For stability, major changes to the MotoGP technical rules are avoided (unless there is unanimous consent) during each five-year contract period between the factories and Dorna.

The current contract runs until the end of 2026, but since manufacturers would want several years of notice to prepare for any major changes in areas such as engine regulations, the key points for the future need to be agreed upon soon.

“In general we feel for racing we still put together a fantastic show for people; they get excited and they want to see these kind of gladiators going out on the racetrack and that is what we have,” he said.

Beirer made clear he would be against MotoGP going down the path of F1 and introducing hybrid engine technology into the premier class.

“With any hybrid then you start to produce batteries, which you have to dig from the ground and take out [elements] that are not available in high quantity and not good for the environment.

“So I feel battery is maybe a transition period [until] there is some future technology that is not ready at the moment for the mass market.”

Note that Beirer ruled out batteries, not electric per se, suggesting he hopes for an alternative future method of storage that avoids the current problems associated with lithium.

KTM is unlikely to feel any 'peer pressure’ over the direction of its future engine technology, having been handsomely rewarded for drawing its own conclusions on where the industry should go in the past.

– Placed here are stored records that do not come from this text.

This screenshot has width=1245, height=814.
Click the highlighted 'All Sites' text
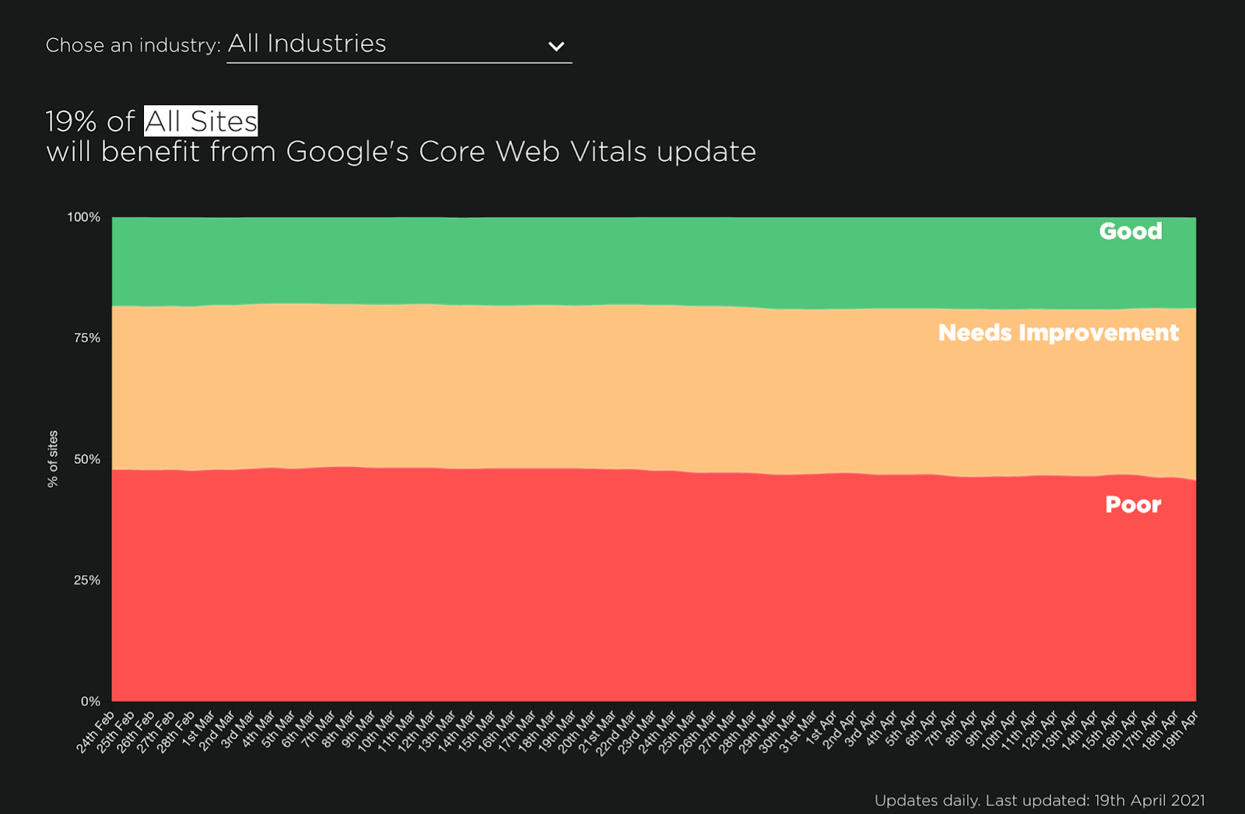[x=198, y=121]
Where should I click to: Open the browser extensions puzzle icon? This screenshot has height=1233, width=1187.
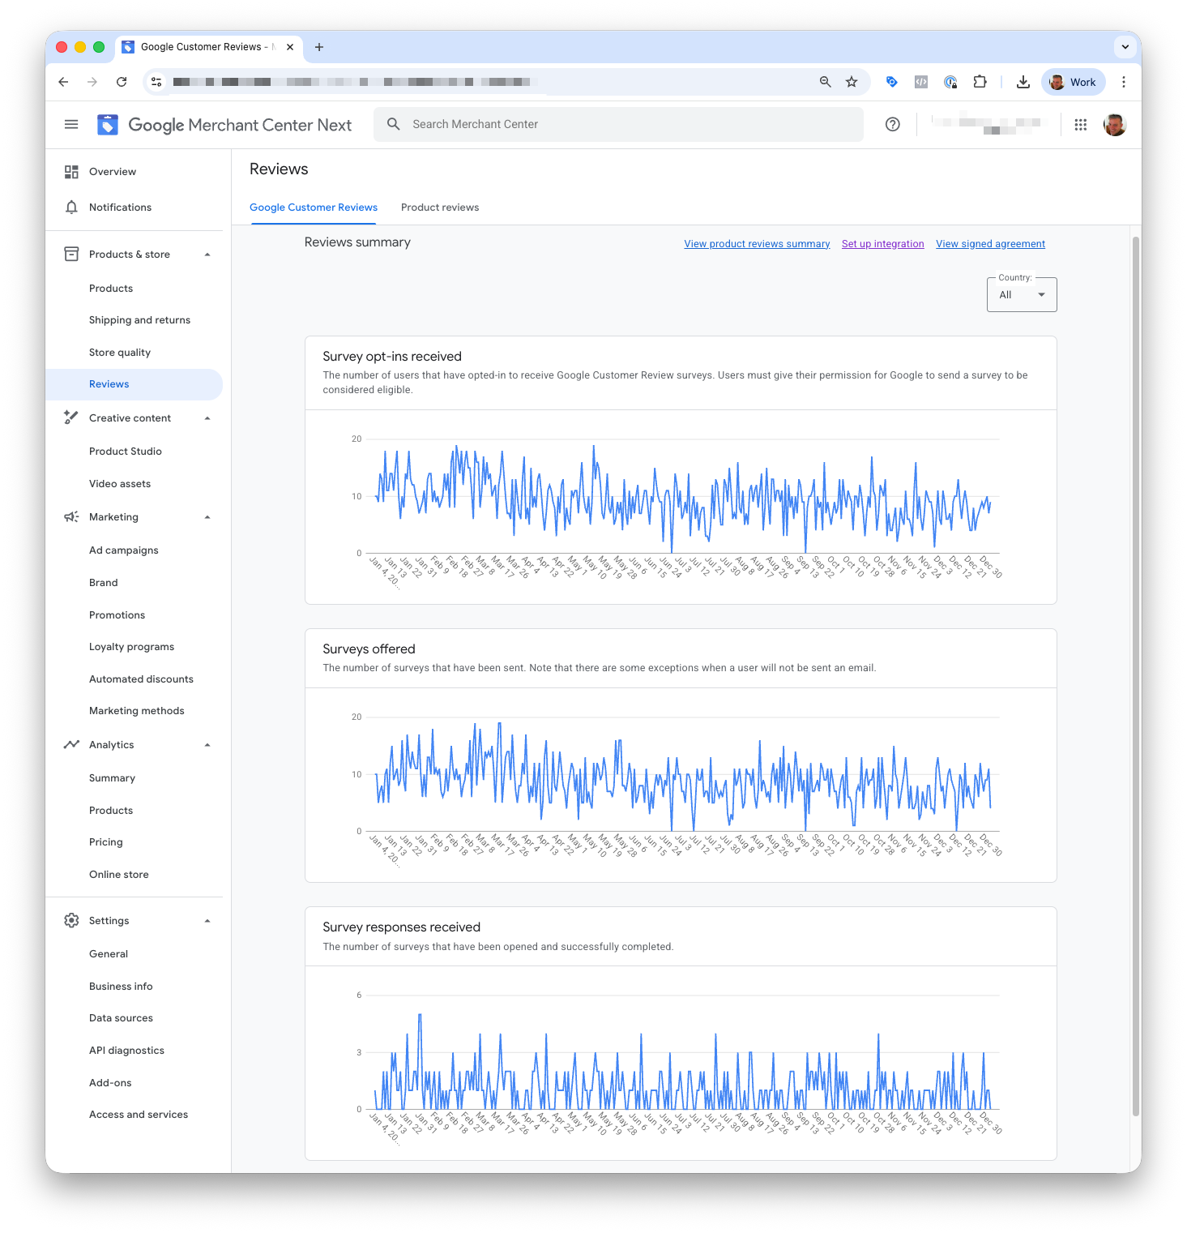[980, 82]
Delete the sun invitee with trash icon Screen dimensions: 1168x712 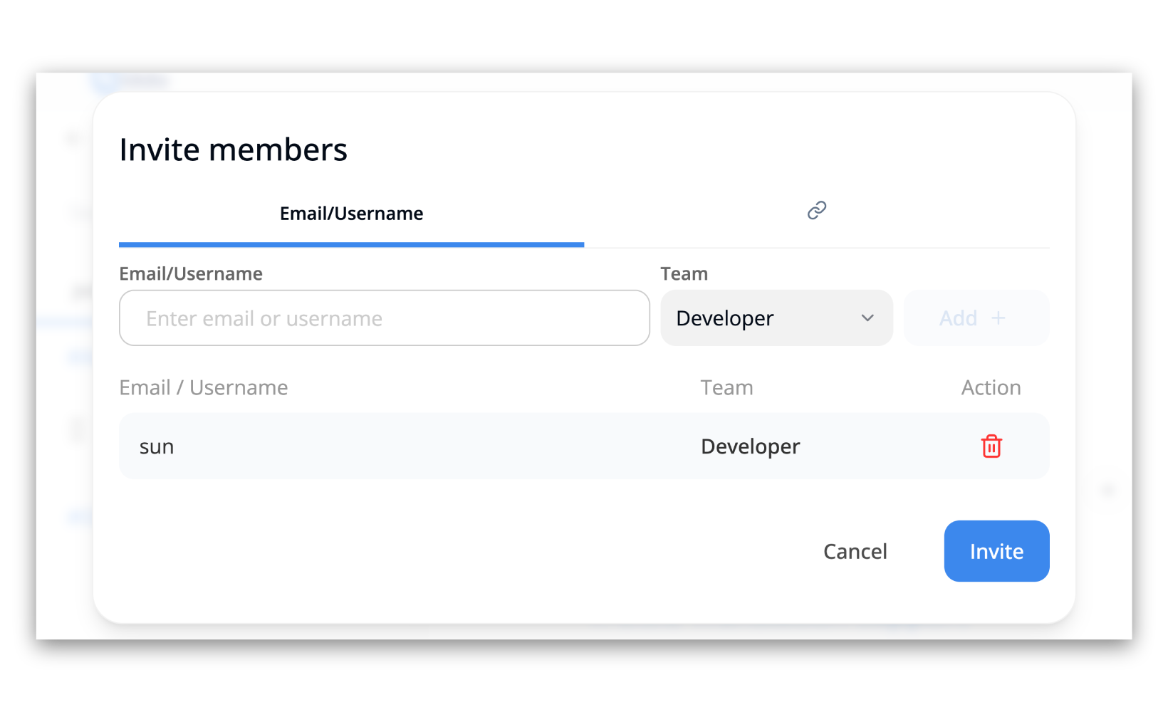[x=991, y=446]
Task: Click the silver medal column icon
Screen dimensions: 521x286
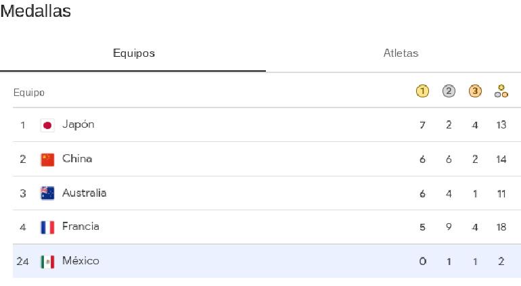Action: coord(449,91)
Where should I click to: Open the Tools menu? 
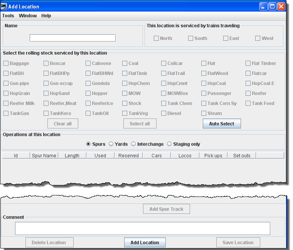click(8, 16)
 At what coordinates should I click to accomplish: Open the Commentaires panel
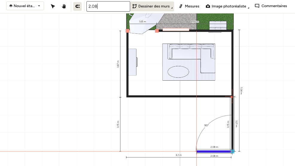click(274, 6)
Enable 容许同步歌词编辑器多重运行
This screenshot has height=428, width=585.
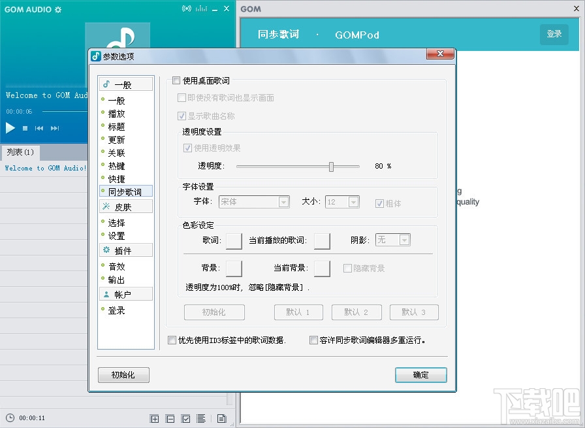[313, 340]
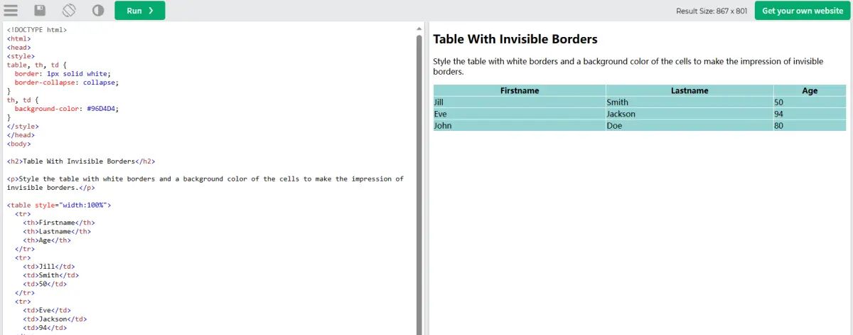Click the Jackson cell in the result table
The image size is (853, 335).
(621, 114)
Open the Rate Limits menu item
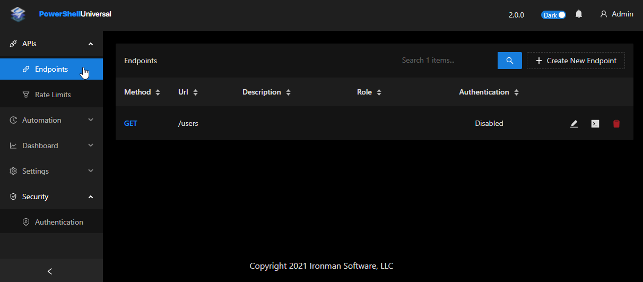Image resolution: width=643 pixels, height=282 pixels. [53, 95]
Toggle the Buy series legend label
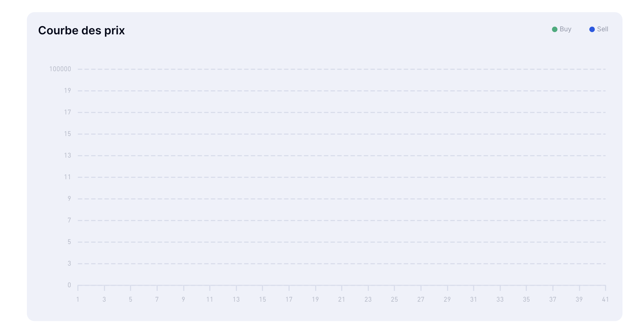This screenshot has height=328, width=638. (x=565, y=29)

The Austrian company refused to follow the big Japanese manufacturers in moth-balling two-stroke off-road engines, not only keeping the technology alive alongside its four-stroke models but investing in fuel injection to reduce the engine's biggest problem; emissions.

KTM, plus its sister Husqvarna and GASGAS brands, now dominate the high-end two-stroke market. Other smaller European manufacturers such as Beta and Sherco are also thriving thanks to their range of two-strokes.

Meanwhile, the Japanese factories continue to focus almost exclusively on four-stroke off-road bikes, with only Yamaha responding to the demand from amateur riders - eager for a cheaper, lighter and simpler machine - by offering some modestly updated two-strokes.